Fernando Rodallegas é presidente da MASF, e conta que as grandes dificuldades dos refugiados recém-chegados ao país são a falta de documentos e a necessidade de emprego. “Agora no meio da pandemia fizemos um trabalho incrível, de cadastramento dos refugiados no auxílio-emergencial e no Bolsa Família. Também oferecemos um curso de português, porque a maioria que chega tem dificuldade com a língua”.

Ação solidária da MASF à refugiados em Goiânia | Foto: Reprodução/Redes sociais/@masf_ong

Desigualdade salarial dificulta a estabilização de refugiados no Brasil

Uma pesquisa elaborada em 2021 pelo Alto Comissariado das Nações Unidas para Refugiados (ACNUR) e pela ONU Mulheres revelou que refugiados venezuelanos residentes no Brasil, mas que ainda não foram regularizados, chegam a receber mensalmente um valor quatro vezes menor do que o salário dos brasileiros. Em valores absolutos, os refugiados sem carteira assinada recebiam em média R$ 594,70 mensais, enquanto a população brasileira tinha rendimento médio de R$ 2,4 mil.

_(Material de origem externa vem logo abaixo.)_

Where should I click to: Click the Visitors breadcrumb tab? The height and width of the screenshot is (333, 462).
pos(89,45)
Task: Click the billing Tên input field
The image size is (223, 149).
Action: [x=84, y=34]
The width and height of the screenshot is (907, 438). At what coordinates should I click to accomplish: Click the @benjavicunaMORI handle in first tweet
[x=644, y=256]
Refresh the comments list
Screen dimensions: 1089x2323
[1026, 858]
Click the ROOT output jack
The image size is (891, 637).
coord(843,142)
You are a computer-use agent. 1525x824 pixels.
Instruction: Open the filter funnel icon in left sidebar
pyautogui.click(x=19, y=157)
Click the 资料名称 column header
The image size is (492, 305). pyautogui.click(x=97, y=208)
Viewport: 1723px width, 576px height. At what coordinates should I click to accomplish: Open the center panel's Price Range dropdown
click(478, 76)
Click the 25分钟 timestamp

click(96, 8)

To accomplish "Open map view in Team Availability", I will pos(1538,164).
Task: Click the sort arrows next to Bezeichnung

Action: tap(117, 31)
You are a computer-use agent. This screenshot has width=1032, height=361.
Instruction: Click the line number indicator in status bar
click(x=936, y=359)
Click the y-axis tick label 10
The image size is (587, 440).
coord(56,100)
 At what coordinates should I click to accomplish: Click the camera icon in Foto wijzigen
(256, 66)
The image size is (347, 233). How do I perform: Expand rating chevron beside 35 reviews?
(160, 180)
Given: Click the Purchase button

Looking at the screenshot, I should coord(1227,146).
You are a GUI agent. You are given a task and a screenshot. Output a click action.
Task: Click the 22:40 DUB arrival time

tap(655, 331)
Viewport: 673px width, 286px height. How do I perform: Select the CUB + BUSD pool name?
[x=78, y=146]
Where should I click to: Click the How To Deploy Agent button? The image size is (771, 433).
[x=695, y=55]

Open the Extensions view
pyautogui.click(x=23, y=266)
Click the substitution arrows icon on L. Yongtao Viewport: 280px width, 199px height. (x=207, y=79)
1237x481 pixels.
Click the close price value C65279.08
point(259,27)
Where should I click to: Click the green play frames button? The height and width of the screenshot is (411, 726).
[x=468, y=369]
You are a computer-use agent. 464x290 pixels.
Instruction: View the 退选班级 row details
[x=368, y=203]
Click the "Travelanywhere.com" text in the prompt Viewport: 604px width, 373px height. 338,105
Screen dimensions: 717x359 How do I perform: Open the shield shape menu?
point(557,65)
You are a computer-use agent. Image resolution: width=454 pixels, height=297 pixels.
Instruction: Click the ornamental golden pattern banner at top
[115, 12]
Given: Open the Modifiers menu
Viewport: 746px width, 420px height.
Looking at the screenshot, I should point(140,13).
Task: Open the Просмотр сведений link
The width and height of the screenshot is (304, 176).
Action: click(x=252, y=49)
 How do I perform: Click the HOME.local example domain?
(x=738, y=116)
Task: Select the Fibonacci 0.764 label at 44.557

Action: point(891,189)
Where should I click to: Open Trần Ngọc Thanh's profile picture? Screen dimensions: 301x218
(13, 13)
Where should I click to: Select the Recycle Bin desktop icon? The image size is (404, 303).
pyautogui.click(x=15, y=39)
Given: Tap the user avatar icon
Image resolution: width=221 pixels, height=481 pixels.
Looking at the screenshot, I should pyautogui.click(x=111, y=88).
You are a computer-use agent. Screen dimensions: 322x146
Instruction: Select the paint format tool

Esse foi um dos resultados da pesquisa “Limites e desafios à integração local de refugiadas, refugiados e pessoas migrantes da Venezuela interiorizadas durante a pandemia de Covid-19″. O trabalho ouviu os depoimentos de aproximadamente mil venezuelanos que vieram para o Brasil, entrevistados entre março de 2020 e abril de 2021. Segundo o estudo, o idioma é uma das principais barreiras para esses refugiados. Atualmente, 65% deles apresentam dificuldade de compreender a língua portuguesa.

Desde 2018 o Governo Federal coordena um projeto de interiorização dos refugiados que chegam ao estado de Roraima. A medida busca redistribuir a população venezuelana pelo Brasil, para outros municípios e capitais brasileiras onde possam encontrar melhores oportunidades de integração social, ingresso no mercado de trabalho e estabilização no país.

O rendimento médio entre a população interiorizada, por exemplo, foi um indicador que melhorou: o salário-médio desse grupo foi de R$ 1,3 mil mensais, ligeiramente superior ao salário-mínimo vigente no Brasil, e muito maior que os R$ 594,70 dos venezuelanos que seguem abrigados em Roraima.

Até o fim de 2021, cerca de 65 mil venezuelanos haviam sido transferidos de Roraima para outros estados brasileiros. O número representa aproximadamente 20% da população venezuelana que mora no Brasil.